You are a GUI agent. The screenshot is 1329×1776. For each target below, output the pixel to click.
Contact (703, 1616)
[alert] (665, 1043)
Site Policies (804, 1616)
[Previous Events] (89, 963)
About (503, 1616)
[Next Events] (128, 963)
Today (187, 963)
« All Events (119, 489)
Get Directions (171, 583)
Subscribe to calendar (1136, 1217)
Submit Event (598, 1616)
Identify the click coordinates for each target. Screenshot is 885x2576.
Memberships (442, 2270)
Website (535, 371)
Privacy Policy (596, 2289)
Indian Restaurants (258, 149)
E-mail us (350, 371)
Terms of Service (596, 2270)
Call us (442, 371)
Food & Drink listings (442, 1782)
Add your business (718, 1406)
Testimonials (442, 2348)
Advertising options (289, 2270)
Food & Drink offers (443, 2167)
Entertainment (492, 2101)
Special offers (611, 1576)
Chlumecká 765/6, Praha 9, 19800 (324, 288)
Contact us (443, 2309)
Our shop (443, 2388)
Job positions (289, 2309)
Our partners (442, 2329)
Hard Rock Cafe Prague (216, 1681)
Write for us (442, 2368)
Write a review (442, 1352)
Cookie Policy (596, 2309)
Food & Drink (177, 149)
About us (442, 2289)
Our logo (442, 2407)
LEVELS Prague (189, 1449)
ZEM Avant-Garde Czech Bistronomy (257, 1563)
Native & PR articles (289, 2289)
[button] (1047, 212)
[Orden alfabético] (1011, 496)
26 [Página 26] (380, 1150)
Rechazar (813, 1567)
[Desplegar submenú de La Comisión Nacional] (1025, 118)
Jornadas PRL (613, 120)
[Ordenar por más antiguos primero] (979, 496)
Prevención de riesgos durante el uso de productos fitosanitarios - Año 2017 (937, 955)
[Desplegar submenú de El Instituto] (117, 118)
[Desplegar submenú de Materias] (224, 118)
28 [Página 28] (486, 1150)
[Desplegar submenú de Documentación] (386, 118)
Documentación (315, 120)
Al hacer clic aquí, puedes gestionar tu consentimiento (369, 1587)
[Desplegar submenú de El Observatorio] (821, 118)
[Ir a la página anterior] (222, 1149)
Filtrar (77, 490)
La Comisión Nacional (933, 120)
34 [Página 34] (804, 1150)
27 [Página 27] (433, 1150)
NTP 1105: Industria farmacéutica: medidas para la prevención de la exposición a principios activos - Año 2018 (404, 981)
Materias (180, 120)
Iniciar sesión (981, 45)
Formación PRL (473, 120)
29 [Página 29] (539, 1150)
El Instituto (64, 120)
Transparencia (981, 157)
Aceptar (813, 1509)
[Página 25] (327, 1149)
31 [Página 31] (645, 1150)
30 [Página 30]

■ Written task ■
List every line of the listing above that contains the string "Comisión", where case must match.

■ Completed task ■
[Desplegar submenú de La Comisión Nacional] (1025, 118)
La Comisión Nacional (933, 120)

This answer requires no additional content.